En cause, par exemple, les heures passées devant la télévision à grignoter, les jeux vidéo ou l’ordinateur qui nous attachent à un siège et nous privent d’activité physique, l’utilisation de l’ascenseur de préférence aux escaliers, celle de la voiture pour aller à la boulangerie pourtant toute proche : voilà autant de comportements sédentaires qui favorisent la prise de poids. Et qui expliquent qu’elle apparaisse de plus en plus tôt. Ainsi, en France, en 1988, seuls 1,8 % des enfants de 4 à 5 ans étaient obèses. Cinq ans plus tard, on en comptait près de 5 %. Et la barre des 10 % vient d’être franchie, soit une multiplication par 5 en douze ans !

« C’est un phénomène physiologique fondamental : dès que l’apport énergétique (sous forme de nourriture, par exemple) est supérieur à la dépense, le surplus se transforme en réserves », explique le Pr Philippe Valet, responsable d’une unité Inserm à Toulouse. A supposer que l’on trouve un jour le médicament idéal qui ferait fondre les cellules, tout ne serait donc pas réglé pour autant. Car, si les graisses ainsi évacuées ne sont pas immédiatement brûlées par l’organisme, elles reviendront sous l’effet du métabolisme naturel dans ces mêmes tissus. Ou, pis, elles iront se déposer ailleurs, sur les artères, par exemple. Avec, à la clé, des conséquences cardio-vasculaires et rénales, voire un diabète débutant dès l’adolescence.

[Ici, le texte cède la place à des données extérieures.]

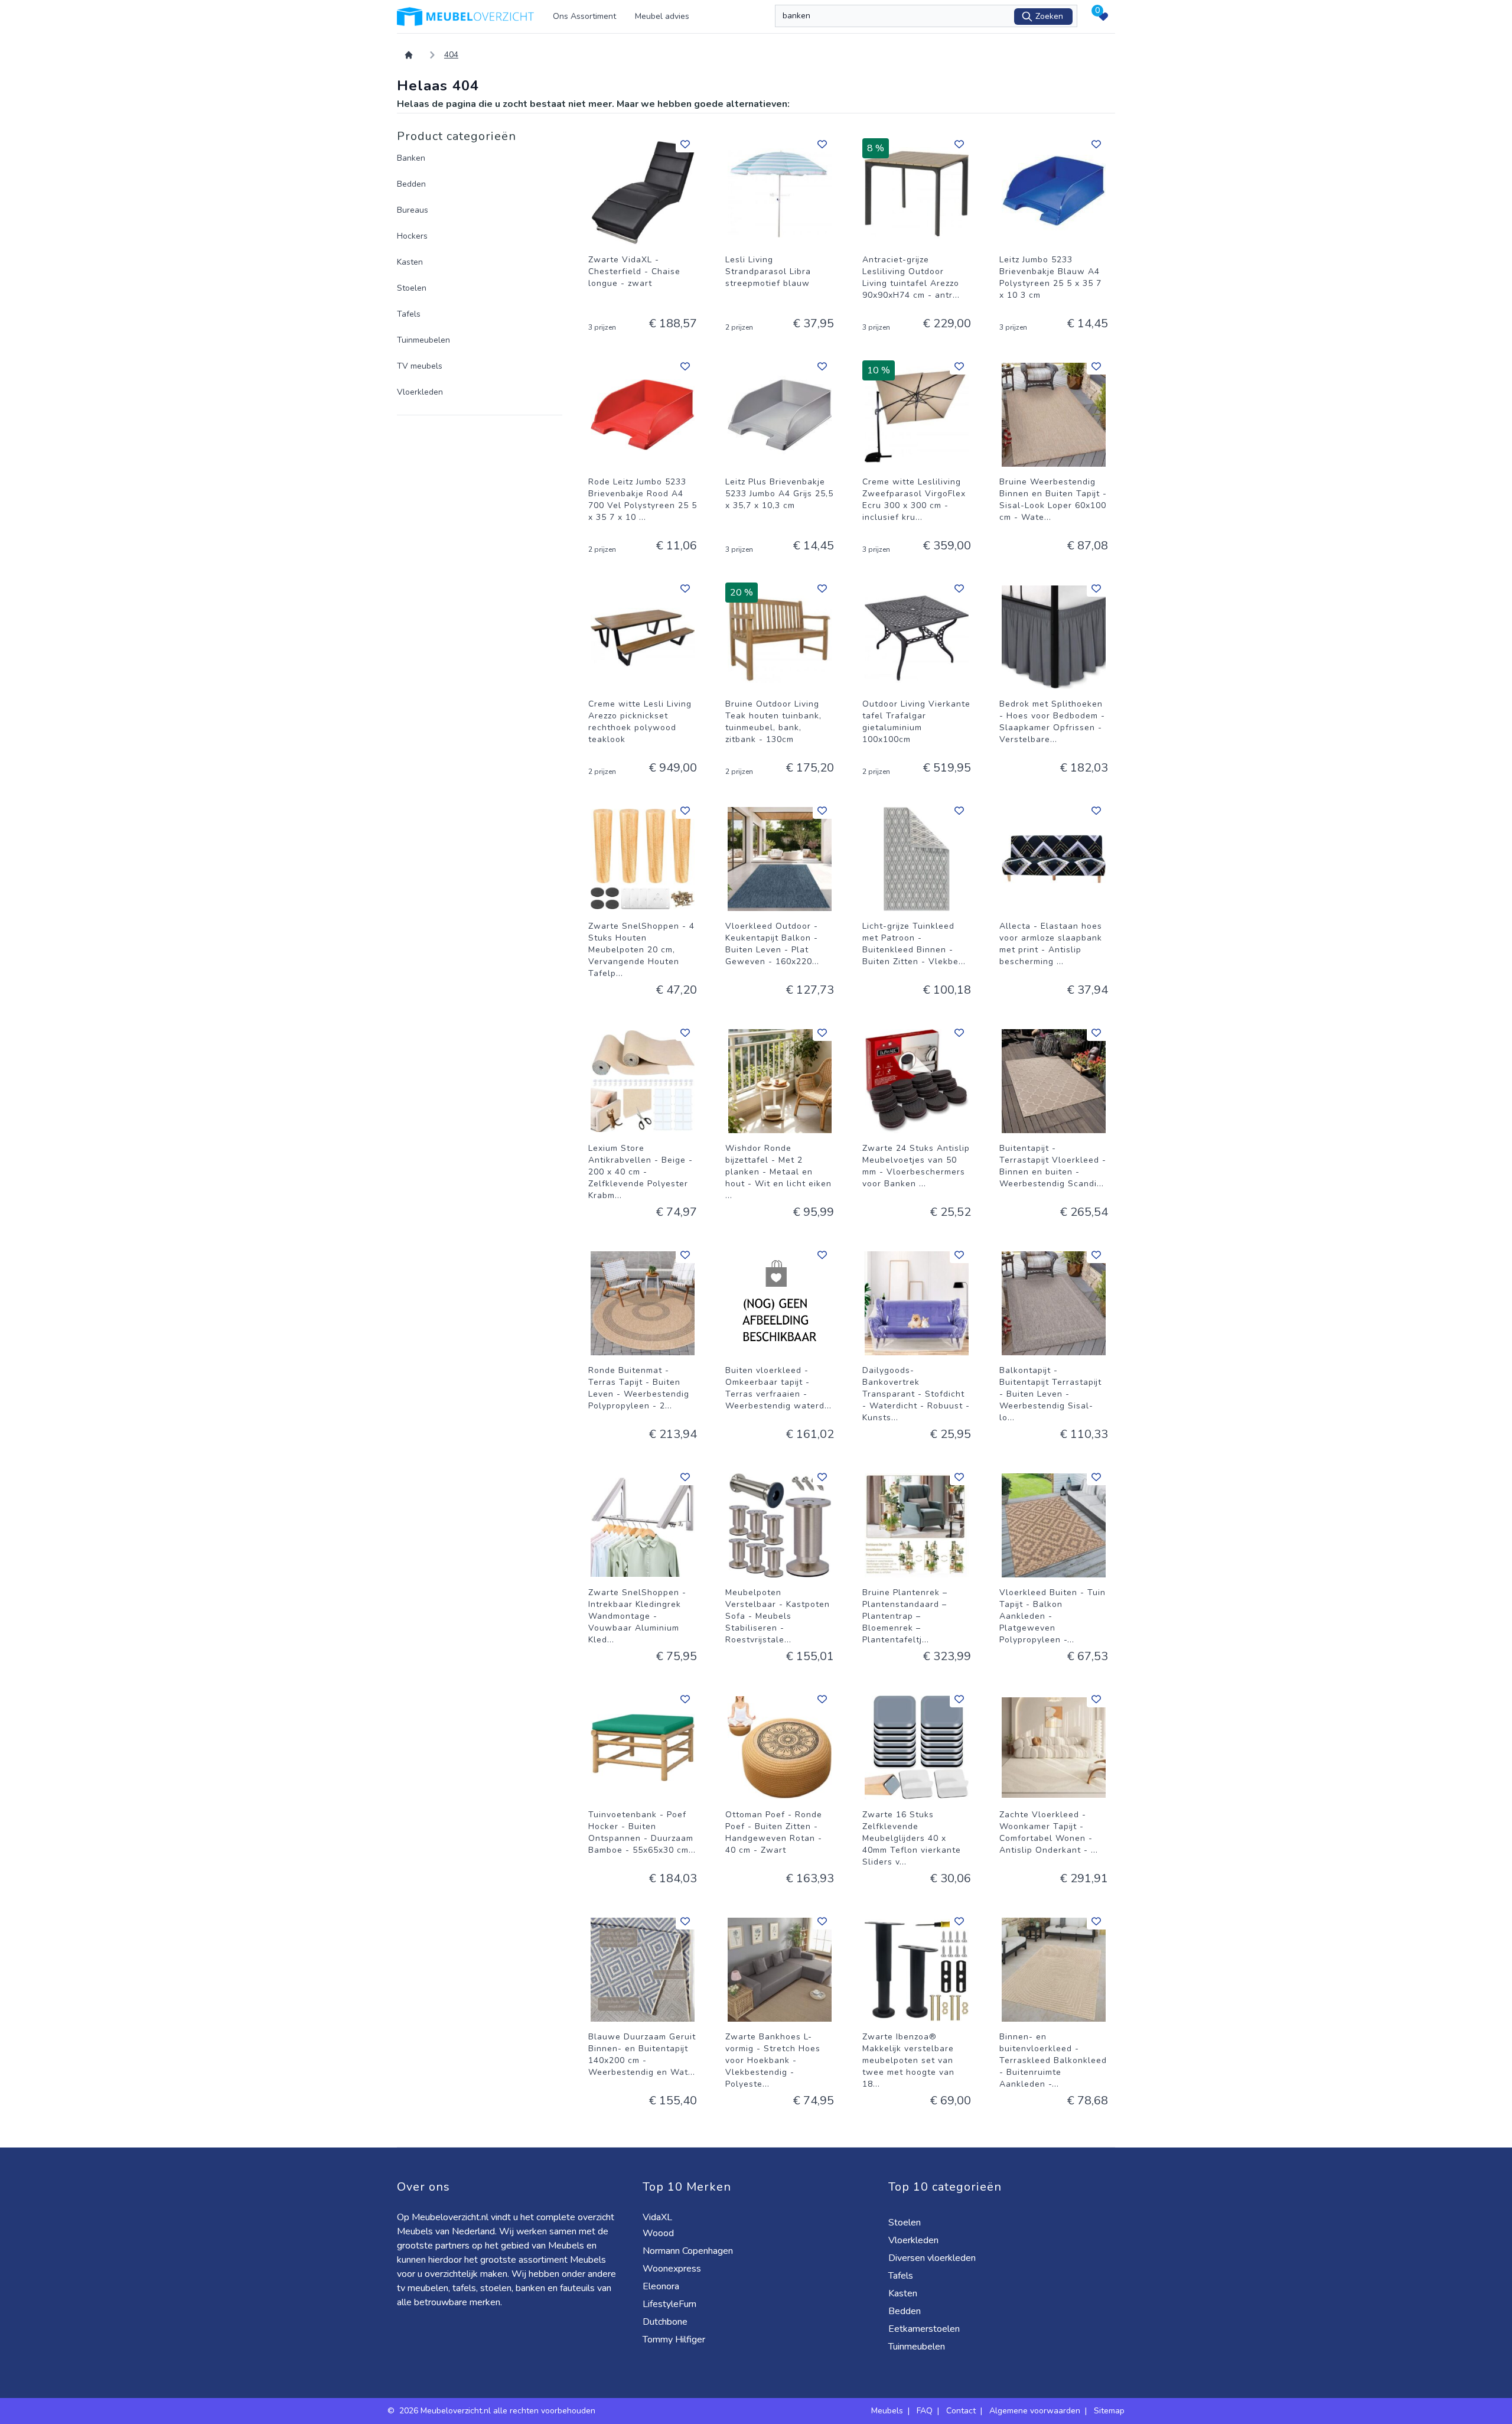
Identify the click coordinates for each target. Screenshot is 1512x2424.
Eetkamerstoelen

Si la recherche fondamentale piétine, c’est aussi parce que l’obésité est une maladie complexe et multifactorielle. Des chercheurs américains ont ainsi étudié les Indiens d’Arizona, devenus obèses après avoir quitté leur réserve, et ils ont isolé une bonne dizaine de gènes susceptibles de provoquer ou d’amplifier le phénomène. De son côté, Philippe Valet a mis au point des souris transgéniques auxquelles il a intégré une protéine humaine, dont la particularité est de limiter la mobilisation des réserves de graisses en cas d’effort physique. Puis il a soumis ces souris à une alimentation normale. Sans aucun résultat particulier. En revanche, quand il leur a proposé un régime un peu plus riche en lipides, une partie d’entre elles ont rapidement pris du poids. Conclusion : à une prédisposition génétique, qui déterminerait un « effet de seuil » propre à un individu, s’ajouterait un environnement défavorable, lié à l’alimentation mais aussi au comportement de chacun.

Voilà pourquoi, à quantité de nourriture égale, les uns auront très vite de graves complications, alors que d’autres grossiront peu ou pas. Injuste ? Sans aucun doute, et cela explique, pour une large part, le manque d’efficacité des régimes imposés sans tenir compte des caractéristiques personnelles. « Il ne s’agit pas de manger moins à tout prix, il s’agit de manger mieux, insiste Philippe Valet. Chez les patients, cette prise de conscience est réelle. Il serait temps maintenant que, de leur côté, les médecins fassent preuve d’un peu de psychologie. Exiger d’un obèse qu’il aille à la piscine toutes les semaines n’a pas grand sens. En revanche, lui recommander un peu d’activité physique, une balade quotidienne d’une demi-heure par exemple, à un rythme soutenu, voilà qui peut être utile. »

Un autre spécialiste dénonce lui aussi des attitudes « moralisantes, hygiénistes et donc culpabilisantes » de la part des praticiens. Il évoque la « souffrance extrême de ces malades, surmédicalisés en termes de régimes, et sous-médicalisés en termes de soins ». Et la nécessité de soigner les multiples conséquences d’un surpoids, comme les nuits de très mauvaise qualité (30 % d’entre eux souffrent d’apnées du sommeil) ou les douleurs articulaires, qui sont si mal prises en charge. Rappelant qu’il n’existe pas de traitement miracle, que les molécules les plus innovantes n’obtiennent guère mieux que 5 % de perte de poids sur le long terme, le nutritionniste voit néanmoins aujourd’hui deux motifs d’espoir : « Une association de médicaments dont les effets se cumuleront. Et un pragmatisme – récent mais essentiel – du corps médical. En d’autres termes, notre boulot ne consiste pas à appliquer bêtement des recettes stéréotypées. Il consiste à être réaliste et à voir avec le patient ce qu’on peut faire… ou ne pas faire.